Let the students teach you something for a change. Get your students to tell you what they’re interested in. It’s motivating for them and everyone gets to know each other better.

This idea comes from Teaching Unplugged by Scott Thornbury and Luke Meddings. I find it works well with teenage classes, especially when the book is not inspiring anyone.

1. Choose something that you’re interested in. It could be a hobby, a sport – anything. I often choose snowboarding, but the more niche and unusual the better. It just needs to be something that you know more than the average person about. 

2. Explain your topic to the class and encourage them to ask questions. Go into detail…

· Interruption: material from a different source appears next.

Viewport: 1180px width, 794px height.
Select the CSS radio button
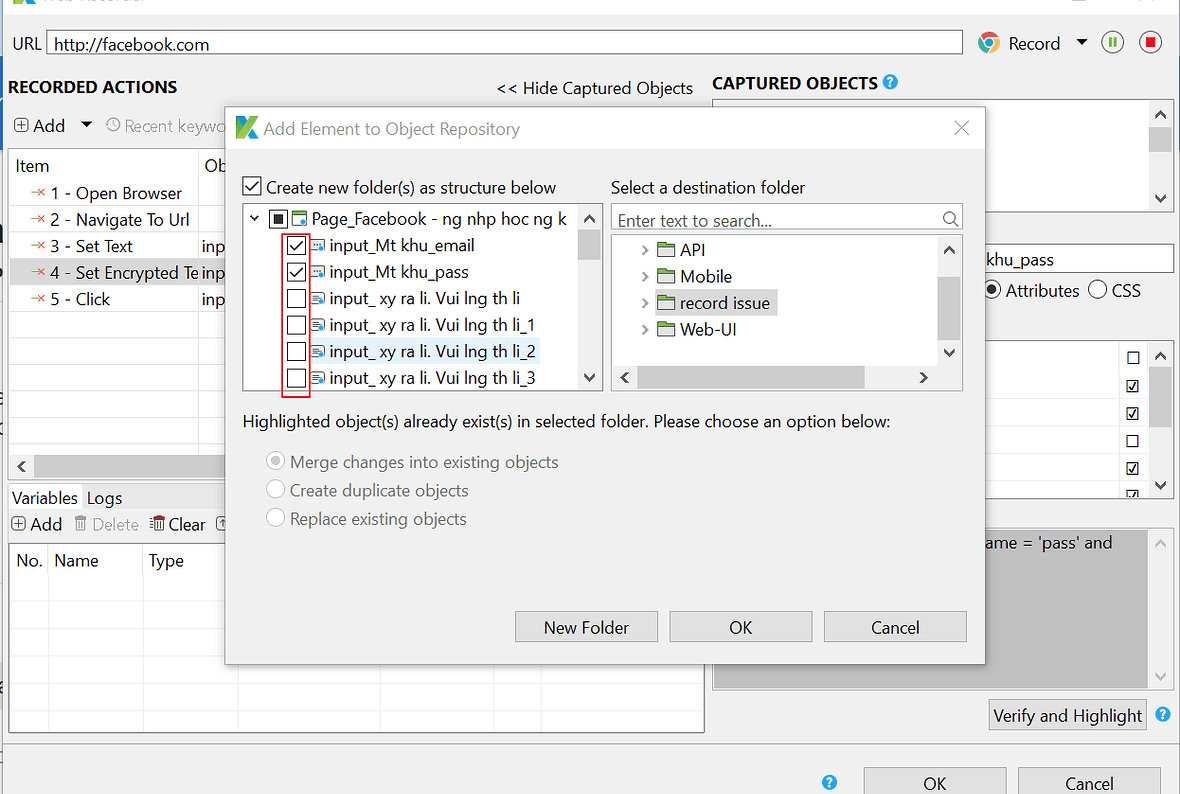click(1097, 290)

  • What’s the right size for a snowboard?
  • Is it an Olympic sport?
  • How fast can you go on a snowboard? How fast do you think you’ve ever been?
  • Who’s the best snowboarder in the world?
  • How do you fix your bindings? What ARE bindings? 

Spend about 10 minutes on your topic, then ask students to make a few notes on their own.

3. You can either do this off the cuff or get students to research their topic for homework. Either have one whole class where all students teach each other (and you) about their topic, or just spend 10 minutes once a week or so at the beginning or end of the class. Encourage students to bring in realia to demonstrate their expert topic.

Also, take the opportunity to note down any errors that come up in class, particularly with question forms. Address these after the expert has finished, so as not to interrupt the focus on meaning.

You can find out some really interesting things about your students this way. I ended up dancing the tango (very badly) in front of a class with one of my students who was a dance teacher!